Variational-Auto-Encoding/VAE.md at master · 2wavetech/Variational-Auto-Encoding

from tensorflow.examples.tutorials.mnist import input_data
from keras.layers import Input, Dense, Lambda, Dropout
from keras.models import Model
from keras.objectives import binary_crossentropy
from keras.callbacks import LearningRateScheduler

import numpy as np
import matplotlib.pyplot as plt
import keras.backend as K
import tensorflow as tf

Using TensorFlow backend.

Loading and Preprocessing MNIST Dataset

Load the MNIST dataset

from keras.datasets import mnist

(x_train, y_train), (x_test, y_test) = mnist.load_data()

print(x_train.shape)
input_num, input_rows, input_cols = x_train.shape   # get the width, height and the number of sample images
print("Rows = ", input_rows, "      Columns = ", input_cols, "     Number of Examples = ", input_num)

# Number of features (28*28 image is 784 features) or size of input vector
n_features = input_rows * input_cols

(60000, 28, 28)
Rows =  28       Columns =  28      Number of Examples =  60000

import collections as cl

# Let's check the number of examples of each class (i.e., digit)
example_cnt = cl.Counter(y_train)
print(dict(example_cnt))

n_classes = len(list(example_cnt))
print("number of classes: ", n_classes)

{0: 5923, 1: 6742, 2: 5958, 3: 6131, 4: 5842, 5: 5421, 6: 5918, 7: 6265, 8: 5851, 9: 5949}
number of classes:  10

# In order to run faster, we're only looking at m=1000 sample images that are picked up randomly from MNIST dataset

m = 1000    # number of examples for the training dataset

indices = np.random.randint(input_num, size=m)
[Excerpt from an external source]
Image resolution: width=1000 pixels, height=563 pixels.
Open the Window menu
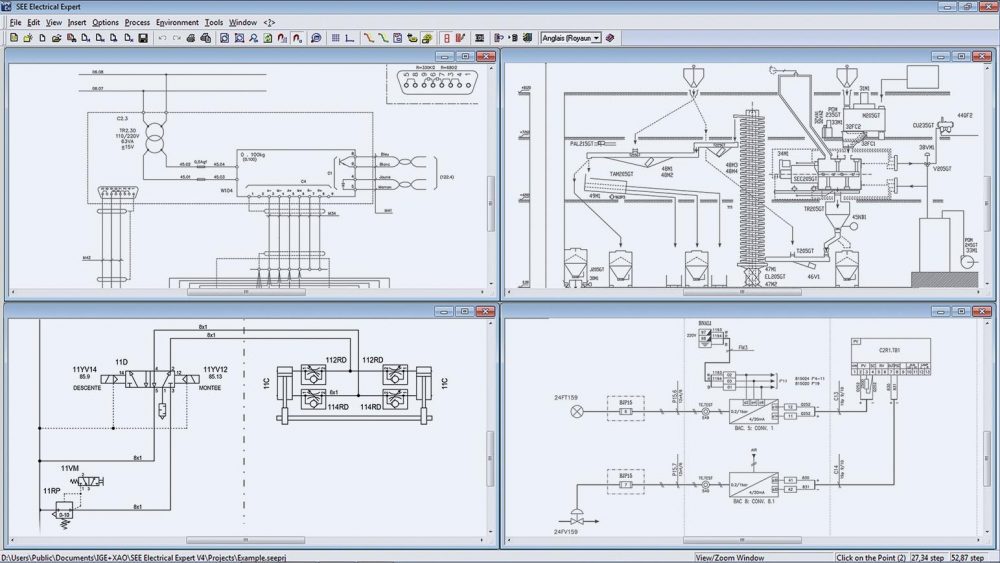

mnist_features= x_train[indices]
mnist_labels  = y_train[indices]

# dataset for validation
n = 200     # number of examples for validation 
indices_val = np.random.randint(x_test.shape[0], size=n)

X_val = x_train[indices_val]
y_val = y_train[indices_val]

# check again the number of examples in each class - expect to see roughly the same number
random_example_cnt = cl.Counter(mnist_labels)
print(dict(random_example_cnt))

{0: 86, 1: 116, 2: 101, 3: 111, 4: 102, 5: 85, 6: 98, 7: 106, 8: 98, 9: 97}

import random

one_random_example = random.randint(0, m)
print(one_random_example)

plt.imshow(mnist_features[one_random_example])
plt.show()

print(mnist_labels[one_random_example])

The MNIST images only have a depth of 1, but usually we must explicitly declare that. In CNN, we want to transform our dataset from having shape (n, width, height) to (n, depth, width, height). However in VAE, the input dimension has been defined as (n, 784), so we just need to reshape the MNIST dataset to this shape.
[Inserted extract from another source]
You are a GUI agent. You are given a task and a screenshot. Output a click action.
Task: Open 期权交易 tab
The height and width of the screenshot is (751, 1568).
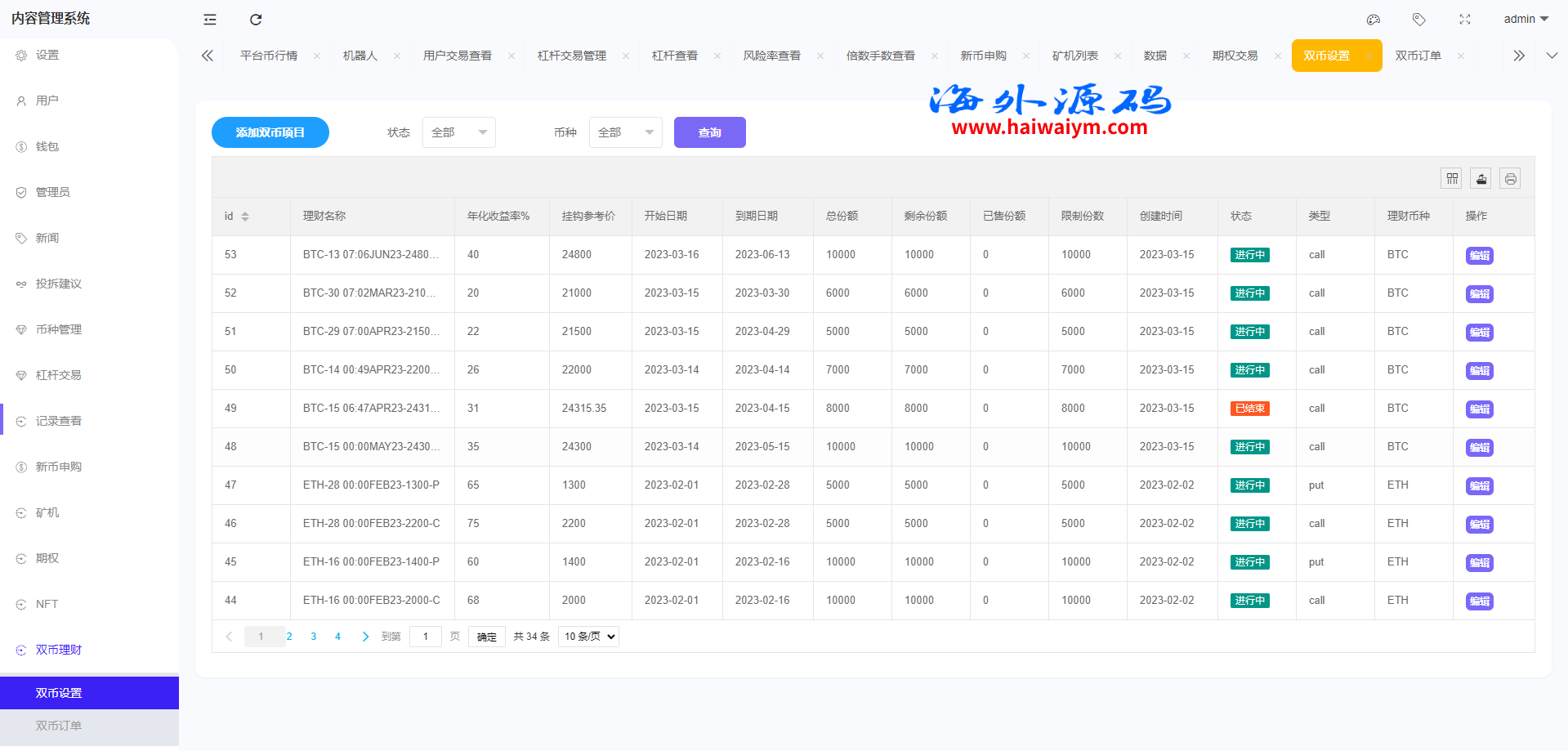point(1235,56)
# X_train = mnist_features.reshape(m, 1, input_rows, input_cols)
X_train = mnist_features.reshape(m, n_features)

X_val = X_val.reshape(n, n_features)

The final preprocessing step for the input data is to convert our data type to float32 and normalize our data values to the range [0, 1].

X_train = X_train.astype('float32')
X_train /= 255

X_val = X_val.astype('float32')
X_val /= 255

Constructing Necessary Layers and Functions for VAE

We are going to build the VAE model which consists of two parts with one latent variable z in between: Encoder <-> z <-> Decoder

                inputs (28x28 images flattened to 784x1 vectors)
                      |
                 h_q (1st FC hidden layer of encoder, 512 units)
                    |          |
                   mu       log_sigma   (FC output layer of encoder, 2 units for both)
                    \          /
                     \        /
                      z = sample_z([mu, log_sigma])      Note: loss function only looks at mu and log_sigma, thus is continuous
                      |
                     h_p  (1st FC hidden layer of decoder, 512 units)
                      |
                    outputs (FC, 784 units)

Then

 VAE = Model(inputs, outputs)    
 encoder = Model(inputs, mu)
 decoder = Model(z, outputs)

Note: mu and log_sigma are 2-dimensional, i.e., n_z = 2, this is simply because we want to present the mapping from X to z space visually. In practical use of VEA, n_z should be much larger in order for X of different classes to be apart from each other in z space.

Let's first construct the input vector of decoder, i.e., the latent variable z.

As the re-parameterization trick, we first sample epsilon from N(0,I) as input to decoder, and convert epsilon to z ∼ N(μ,Σ) in the decoder network by:

z =μ+power(Σ, 0.5)* epsilon

This conversion allows the network to be "continuous and derivatible" (while sampling is not) so that backprop SGD can run through it.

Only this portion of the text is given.